(Collected data entries)
>> START

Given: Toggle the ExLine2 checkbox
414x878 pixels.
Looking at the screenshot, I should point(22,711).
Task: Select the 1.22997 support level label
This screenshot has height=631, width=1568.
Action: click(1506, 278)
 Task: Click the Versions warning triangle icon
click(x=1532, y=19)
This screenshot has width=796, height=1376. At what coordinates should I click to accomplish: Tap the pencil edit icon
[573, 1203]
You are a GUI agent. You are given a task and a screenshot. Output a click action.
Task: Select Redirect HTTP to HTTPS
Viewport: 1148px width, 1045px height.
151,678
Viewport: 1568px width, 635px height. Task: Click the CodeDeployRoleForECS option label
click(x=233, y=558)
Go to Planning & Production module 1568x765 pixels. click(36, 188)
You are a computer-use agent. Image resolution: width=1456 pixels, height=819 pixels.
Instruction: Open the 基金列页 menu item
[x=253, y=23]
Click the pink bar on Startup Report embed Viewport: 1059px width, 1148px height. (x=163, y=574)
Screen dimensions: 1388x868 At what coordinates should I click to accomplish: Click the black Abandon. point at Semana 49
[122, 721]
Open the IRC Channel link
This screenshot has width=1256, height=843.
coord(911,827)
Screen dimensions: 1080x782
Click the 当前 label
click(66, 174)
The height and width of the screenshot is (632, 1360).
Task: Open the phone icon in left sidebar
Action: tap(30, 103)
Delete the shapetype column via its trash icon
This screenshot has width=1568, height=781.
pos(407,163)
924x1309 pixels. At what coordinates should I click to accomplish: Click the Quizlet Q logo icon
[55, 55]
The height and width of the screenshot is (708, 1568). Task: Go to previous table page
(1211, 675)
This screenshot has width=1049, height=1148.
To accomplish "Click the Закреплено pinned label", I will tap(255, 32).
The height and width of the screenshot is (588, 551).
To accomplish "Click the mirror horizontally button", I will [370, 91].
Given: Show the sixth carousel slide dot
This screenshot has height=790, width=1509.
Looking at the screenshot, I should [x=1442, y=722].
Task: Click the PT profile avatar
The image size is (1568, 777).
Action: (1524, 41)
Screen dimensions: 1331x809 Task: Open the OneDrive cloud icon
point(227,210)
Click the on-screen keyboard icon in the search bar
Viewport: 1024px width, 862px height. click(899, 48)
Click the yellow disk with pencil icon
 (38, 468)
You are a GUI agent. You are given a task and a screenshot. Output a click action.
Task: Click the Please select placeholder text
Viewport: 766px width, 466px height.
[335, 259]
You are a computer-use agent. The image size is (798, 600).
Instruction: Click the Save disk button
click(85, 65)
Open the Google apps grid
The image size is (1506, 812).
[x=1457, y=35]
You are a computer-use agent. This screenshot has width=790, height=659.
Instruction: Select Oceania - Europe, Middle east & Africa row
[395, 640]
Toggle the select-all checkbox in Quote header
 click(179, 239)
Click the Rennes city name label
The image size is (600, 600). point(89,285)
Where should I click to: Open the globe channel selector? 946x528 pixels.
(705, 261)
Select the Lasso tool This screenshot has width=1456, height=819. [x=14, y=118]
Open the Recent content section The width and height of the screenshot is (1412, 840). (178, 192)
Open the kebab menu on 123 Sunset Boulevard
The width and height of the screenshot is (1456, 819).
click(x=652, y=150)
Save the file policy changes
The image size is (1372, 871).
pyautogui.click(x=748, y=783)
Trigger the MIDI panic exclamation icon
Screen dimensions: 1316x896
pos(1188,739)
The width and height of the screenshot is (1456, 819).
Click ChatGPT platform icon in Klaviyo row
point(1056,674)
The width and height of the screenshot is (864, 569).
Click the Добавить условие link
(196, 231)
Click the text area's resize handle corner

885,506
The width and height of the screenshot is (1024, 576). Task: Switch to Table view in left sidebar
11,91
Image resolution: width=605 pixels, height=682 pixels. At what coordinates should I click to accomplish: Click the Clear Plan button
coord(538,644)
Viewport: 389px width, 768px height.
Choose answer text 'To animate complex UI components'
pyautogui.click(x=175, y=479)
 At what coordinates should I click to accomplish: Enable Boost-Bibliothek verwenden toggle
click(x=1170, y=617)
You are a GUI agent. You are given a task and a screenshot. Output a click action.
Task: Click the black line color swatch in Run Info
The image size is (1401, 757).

>> END

> [WHAT IS ASKED]: Recast the records from their first line through the line holding "[573, 1203]", both included, as a Markdown table with a Row column numbering each line and a Line column giving its text, skipping any blank lines.

> [FINISHED TASK]:
| Row | Line |
|---|---|
| 1 | Given: Toggle the ExLine2 checkbox |
| 2 | 414x878 pixels. |
| 3 | Looking at the screenshot, I should point(22,711). |
| 4 | Task: Select the 1.22997 support level label |
| 5 | This screenshot has height=631, width=1568. |
| 6 | Action: click(1506, 278) |
| 7 |  Task: Click the Versions warning triangle icon |
| 8 | click(x=1532, y=19) |
| 9 | This screenshot has width=796, height=1376. At what coordinates should I click to accomplish: Tap the pencil edit icon |
| 10 | [573, 1203] |